AquaFox 12-13-2004 09:30 PM

we all see these examples now... but is there any proof that it works??

JohnnyRoyale 12-14-2004 09:07 AM

Half the time, I don't even think those are examples we're seeing..The human mind has a tendency to "see" patterns, and to group items and events. This will happen even if there really isn't a pattern. Not to say that some advertisers aren't beyond trying to suggest things, anyway, just in case:

http://www.poleshift.org/sublim/egs/...gestions2.html

TexanAvenger 12-14-2004 01:14 PM

I think that subliminal adverstising is around and does work, but I think all they really have to do is suggest an idea and let your brain fill in the rest. I think "u-buy" even upside-down seems kind of blunt. It'd be much more effective to put in words like "sex" and "power," words that appeal to base instincts.

CSflim 12-14-2004 02:58 PM

I think all advertising is "subliminal", but perhaps not in the sense that you mean.

You see happy/sexy/powerful/sucessful people in advertisements using such and such a product.
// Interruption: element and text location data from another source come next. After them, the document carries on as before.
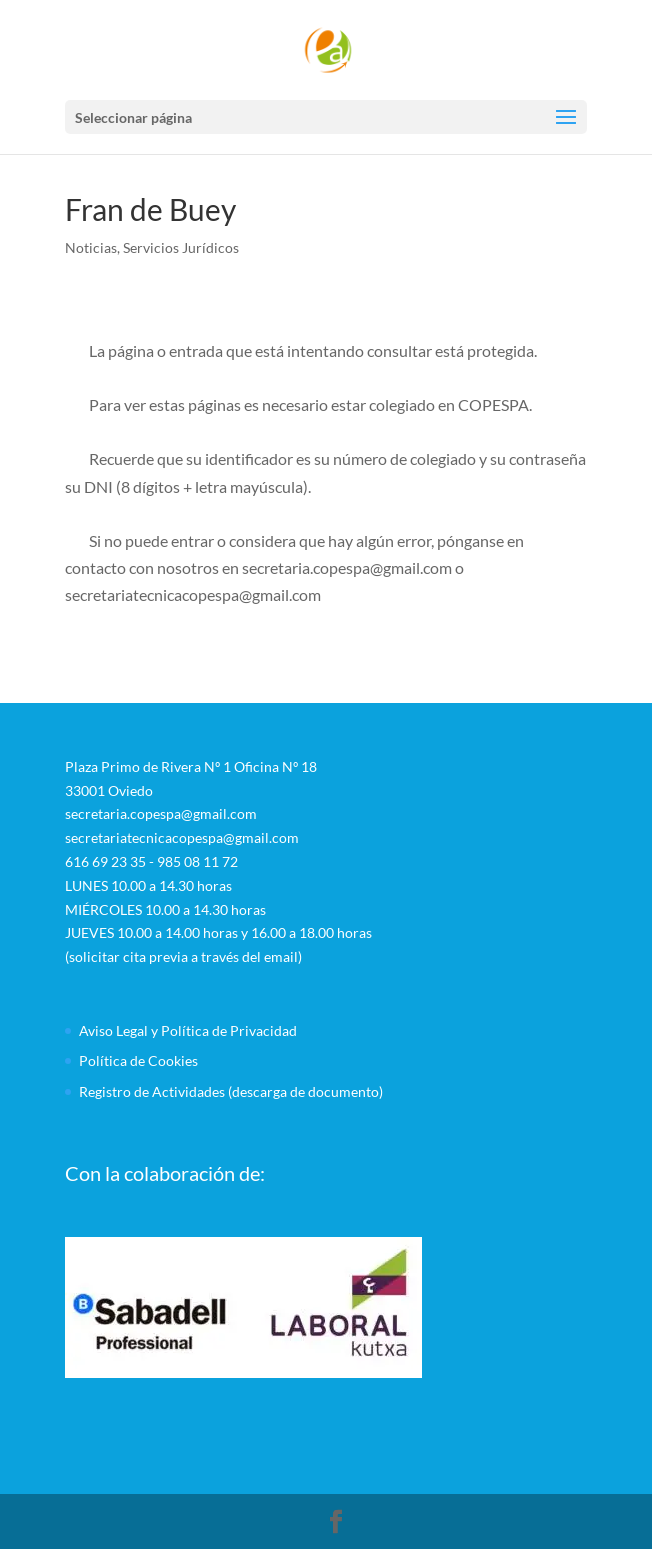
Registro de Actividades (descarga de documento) (231, 1091)
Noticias (91, 247)
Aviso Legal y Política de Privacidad (188, 1030)
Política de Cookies (138, 1060)
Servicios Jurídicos (181, 247)
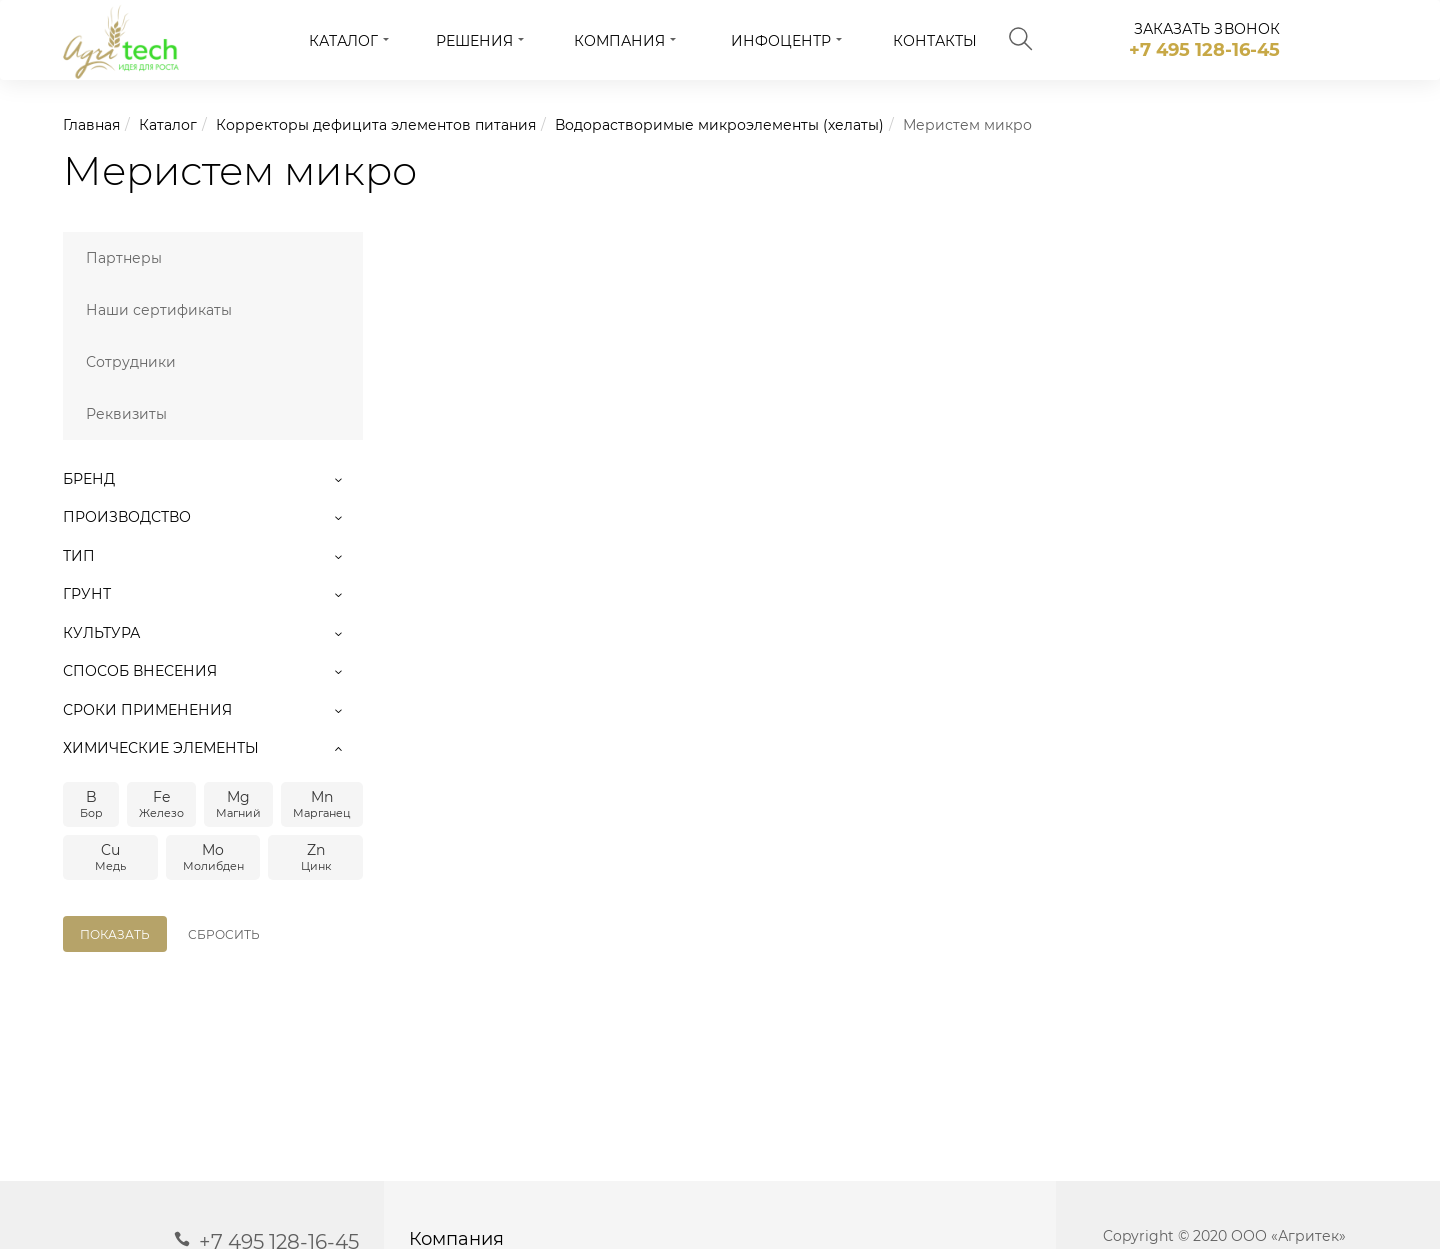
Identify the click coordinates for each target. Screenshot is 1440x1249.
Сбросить (224, 934)
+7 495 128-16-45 (1204, 50)
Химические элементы (213, 748)
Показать (115, 934)
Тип (213, 556)
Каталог (343, 41)
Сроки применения (213, 710)
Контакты (935, 41)
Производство (213, 517)
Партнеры (124, 258)
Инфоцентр (781, 41)
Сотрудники (131, 362)
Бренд (213, 479)
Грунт (213, 594)
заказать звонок (1207, 29)
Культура (213, 633)
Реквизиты (126, 414)
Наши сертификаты (159, 310)
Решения (474, 41)
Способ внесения (213, 671)
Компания (619, 41)
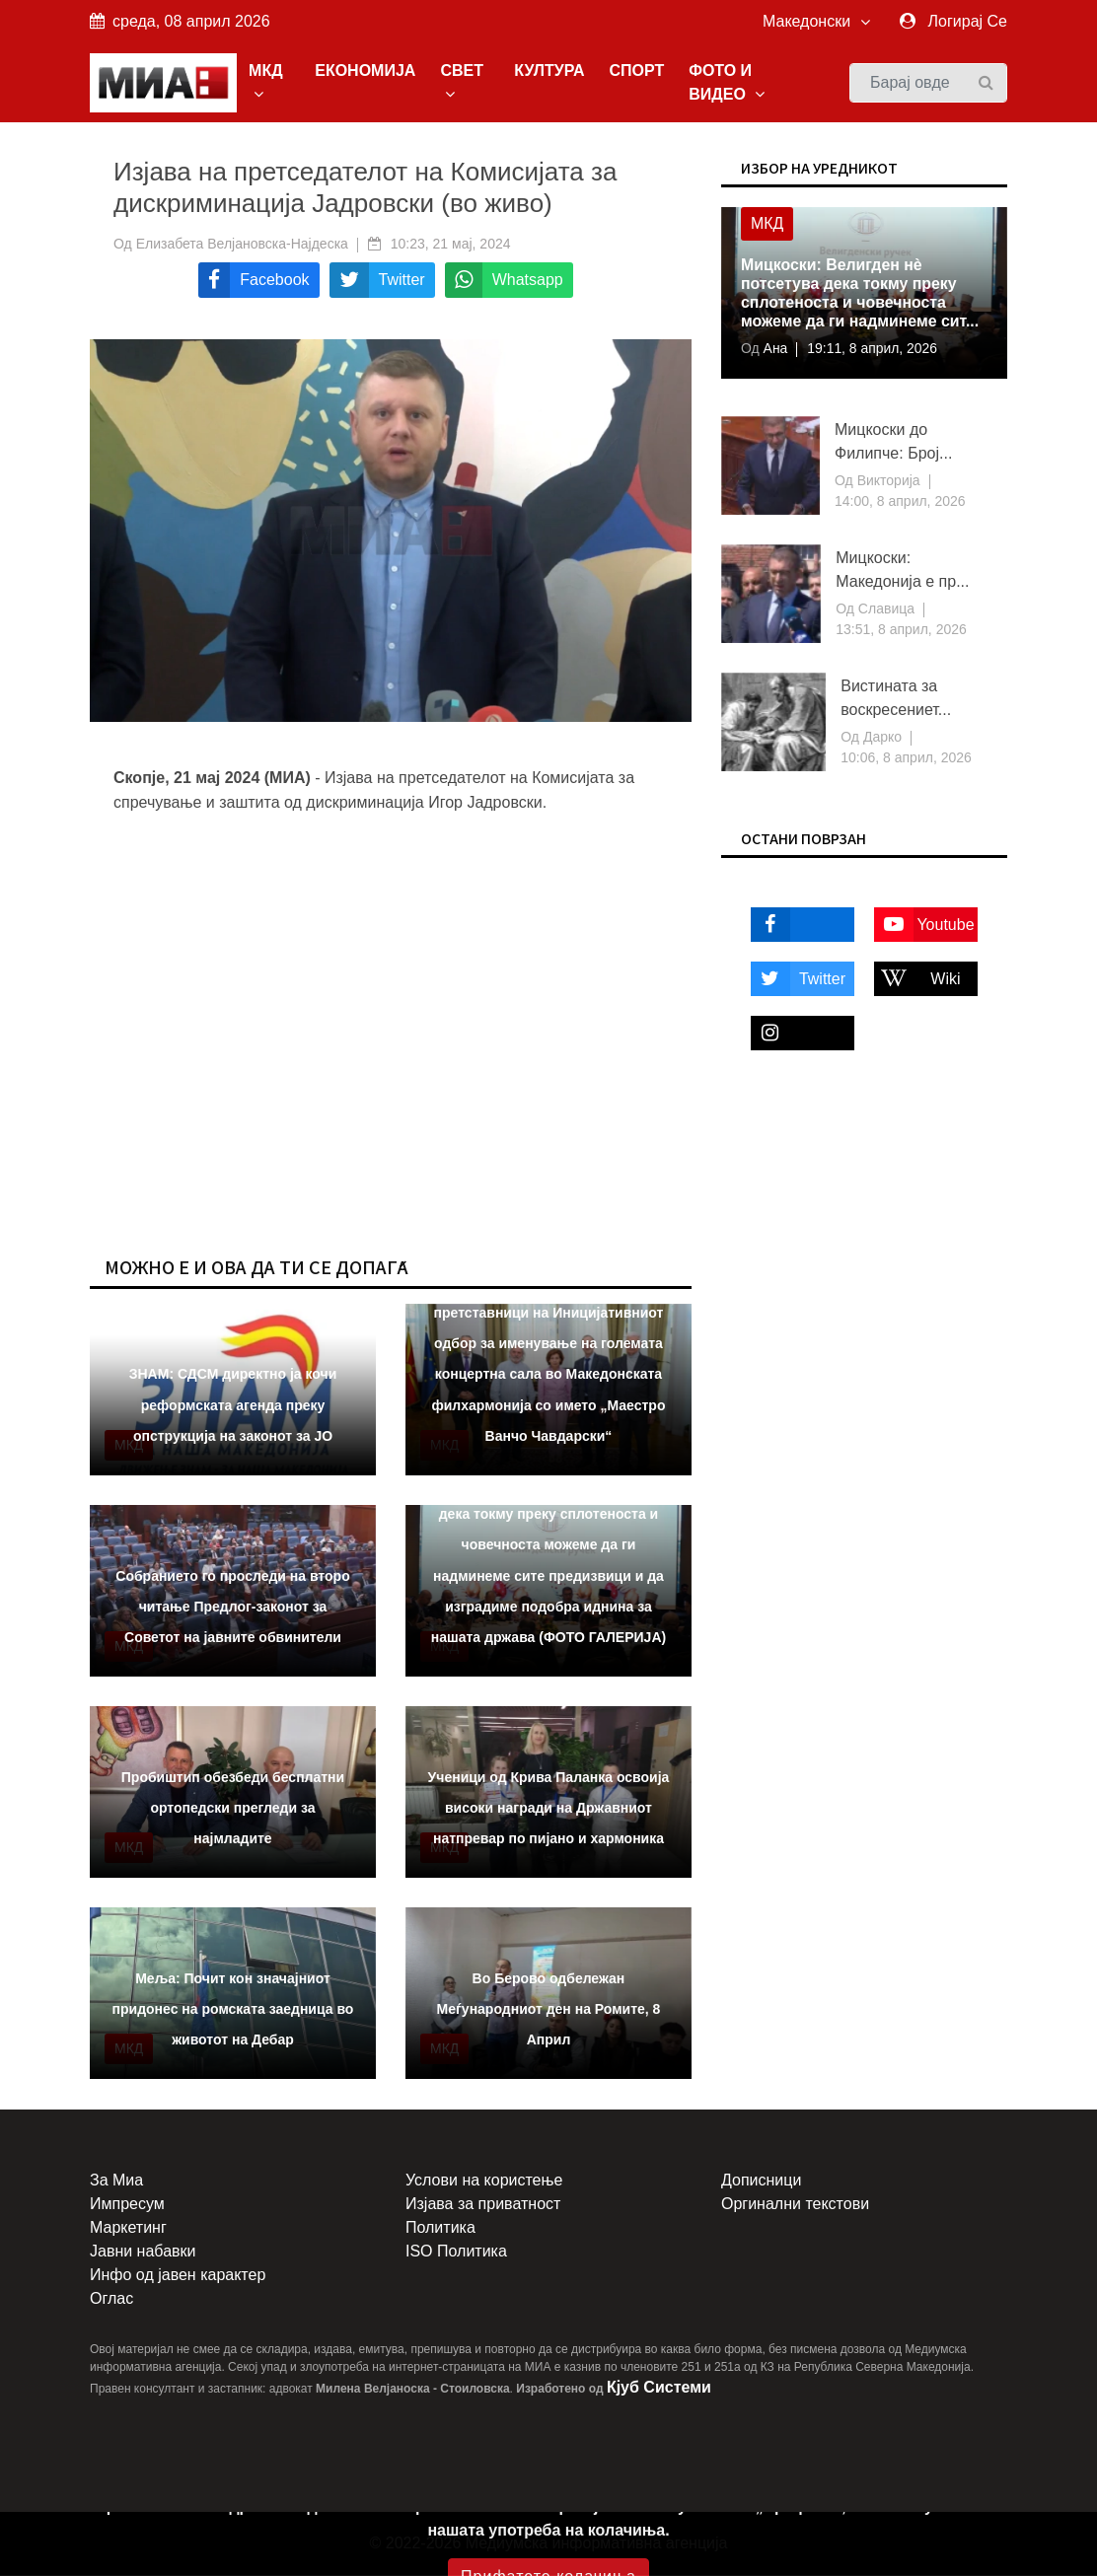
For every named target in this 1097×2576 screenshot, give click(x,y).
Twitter (798, 979)
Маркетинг (128, 2228)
Do you actually say to yourself "Oh look at that person, that could be me if only I had that product"? No, of course not! Nobody actually believes what they see in advertisements! We know they are only false images presented to us. We aren't that gullible!
...yet we still buy the product?

It is in this sense that advertising is subliminal, not by flickering up words, or playing sounds backwards. It is done by presenting to us an image, which is stored in the back of our minds and becomes associated with a particular product.